Based on field, petrographic, and geochemical evidences, the ore fluid may have been derived largely from fracturing, metamorphic dewatering [29] and crustal devolatilization [30] of sedimentary and gabbroic protolith of the host rocks. Isotopic studies of fluid components of the quartz veins will further confirm the propose origin.

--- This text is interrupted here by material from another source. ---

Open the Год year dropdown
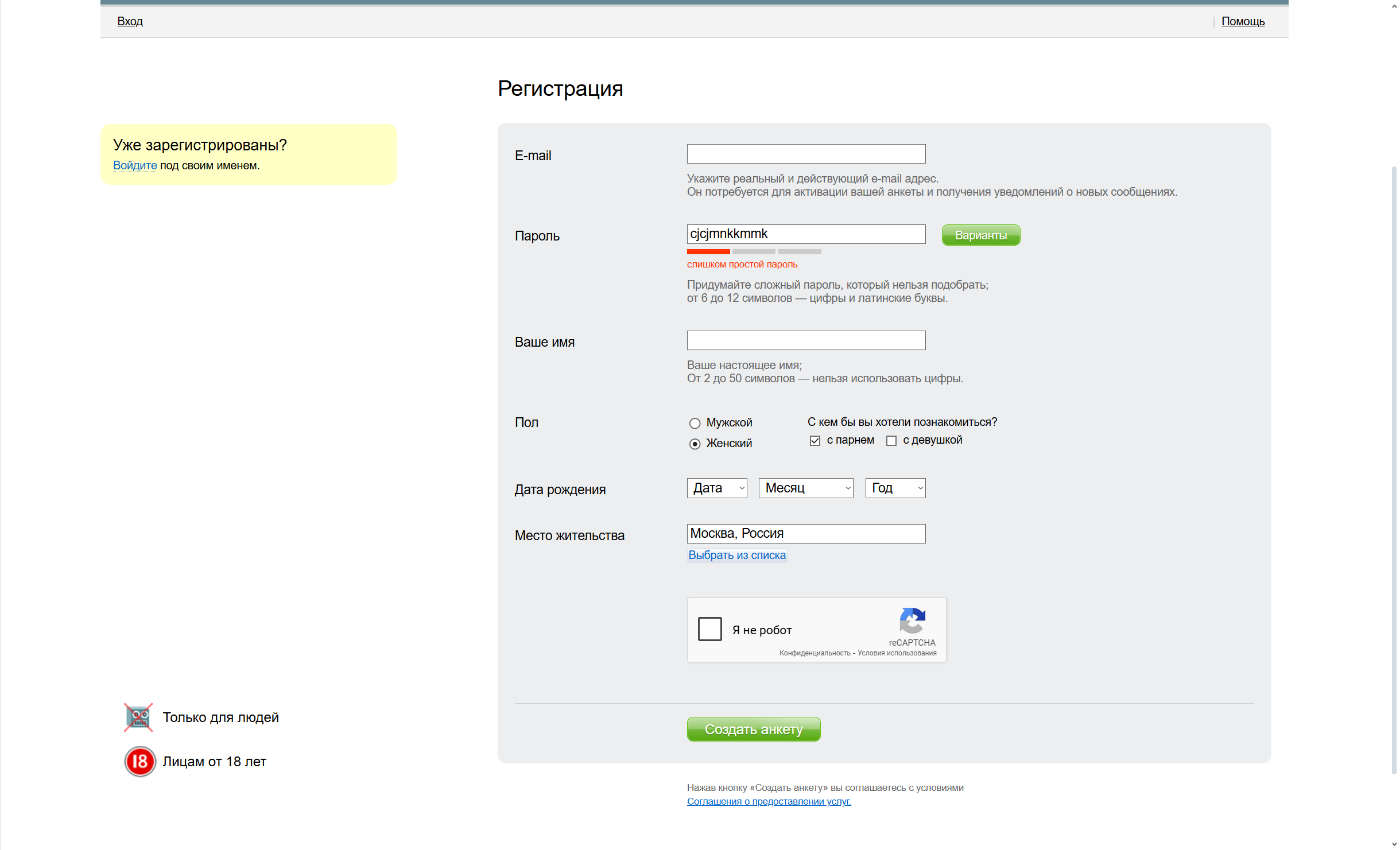click(x=895, y=488)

The emplacement of the quartz vein is associated with D2 deformation as indicated by similarity in the generalized strike direction of quartz vein and host rocks. It postdates regional metamorphism and fracturing. These structural settings suggest that the emplacement of gold mineralization occurred during Late Pan African orogeny [34]. Appreciable As signature further confirms that the quartz veins were formed in an orogenic setting [35]. Eluvial gold occurrence resulted from residual weathering of gold bearing quartz veins.

Conflict of Interests

The authors declare that there is no conflict of interests regarding the publication of this paper.

Acknowledgments

The study is part of the first author’s Ph. D. research supervised by Professor A. F. Abimbola at the Department of Geology, University of Ibadan, Nigeria. The support rendered by Dr. Thomas Oberthur of BGR (Federal Institute of Geosciences and Natural Resources, Hannover, Germany) in the course of the research is gratefully acknowledged. The efforts of Dr. Frank Melcher of BGR and Andreas Wilms are appreciated. The authors are very grateful to Detlef Reguard of BGR who performed all wave length dispersive X-ray fluorescence analysis. Thanks goes to Martin Klocke and Mostafa for their numerous supports. The help rendered by the following BGR scientists is appreciated: Jerzy Lodziak, Dr. Maria Alexandrovna Sitnikova, Henry Donald, and Mr. Andreas Schneibner.